- Directed by: Art Camacho
- Written by: Art Camacho Richard Preston Jr.
- Screenplay by: Richard Preston Jr.
- Story by: Art Camacho
- Produced by: Richard Pepin Joseph Merhi
- Starring: Gary Daniels Gregory McKinney Tom Kopache
- Edited by: Heidi Scharfe
- Music by: Timothy Michael Wynn
- Distributed by: PM Entertainment Group
- Release date: May 12, 1998;
- Running time: 96 minutes
- Country: United States
- Language: English

= Recoil (1998 film) =

Recoil is a 1998 American action/thriller film written by Richard Preston Jr., produced by Richard Pepin and Joseph Merhi, directed by Art Camacho and starring Gary Daniels, Gregory A. McKinney, and Robin Curtis.

==Plot==
When Los Angeles Police Department officers kill a young bank robber after a brutal bank heist, the slain criminal's father, mob boss Vincent Sloan, unleashes a blood bath on the police force. One by one, Detective Ray Morgan's partners are gunned down, but when his family is murdered, Morgan has nothing left to live for - except revenge. Becoming an unstoppable one man army, Morgan goes on the ultimate hunt for justice. At the end, Morgan gets his revenge. He kills Sloan with an exploding barrel.

==Cast==
- Gary Daniels as Detective Ray Morgan
- Gregory McKinney as Detective Lucas Cassidy
- Thomas Kopache as Captain Trent
- Billy Maddox as Mr. Brown
- John Sanderford as Chief Detective Arnold "Cat" Canton
- Robin Curtis as Julie Sloan
- Kelli McCarty as Tina Morgan
- Maurice Lamont as Officer Alex Boorman
- Richard Foronjy as Vincent Sloanç

== Production ==
The film was written by Camacho and Richard Preston Jr. Gary Daniels, playing the lead role, is also co-producer.

== Reception ==
The film is considered a "B-movie" and received negative critical response at the time of its release.
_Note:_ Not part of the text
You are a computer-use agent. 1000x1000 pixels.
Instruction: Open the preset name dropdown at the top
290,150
Filmdienst described the film as follows: "An action film that relies on the dubious appeal of lurid scenes of violence and robs itself of any opportunity to generate suspense through outrageous exaggerations and numerous implausible moments. Sticky sentimentality and religious phrases don't make things any more enjoyable."

The German website TVspielfilm called it "Deadly boring from the start", while the German Filmjahrbuch 2000 found that it amounted to "worn-out action junk".

Noting the cuts that were made to the film in its later versions, the German website Schnittberichte.com gave an ironic piece of advice to the viewer: "It's certainly wise to close your eyes briefly after Gary Daniels has killed an opponent, and only open them again a few seconds later, when Daniels has finished his pose and removed his strange facial expression."

Tiempo de hoy, however, noted that Daniels had been praised "for the filming of the fight scenes, to the point that various commentators ha[d] stated that this [was] the best film of all those he ha[d] starred in so far." Including it in a list of 10 action movies for MovieWeb, Adam Symchuk wrote: "The plot may be rather cookie-cutter, but Daniels's stunt work and presence here is peak 90s machismo. Guns, martial arts, explosions, people falling from railings: Recoil will scratch that itch for a good cheesy 90s action movie." Tom Jolliffe found that "the threee R’s, Riot, Recoil and Rage were the best, not only of what Daniels produced in that decade, but among the best PM did."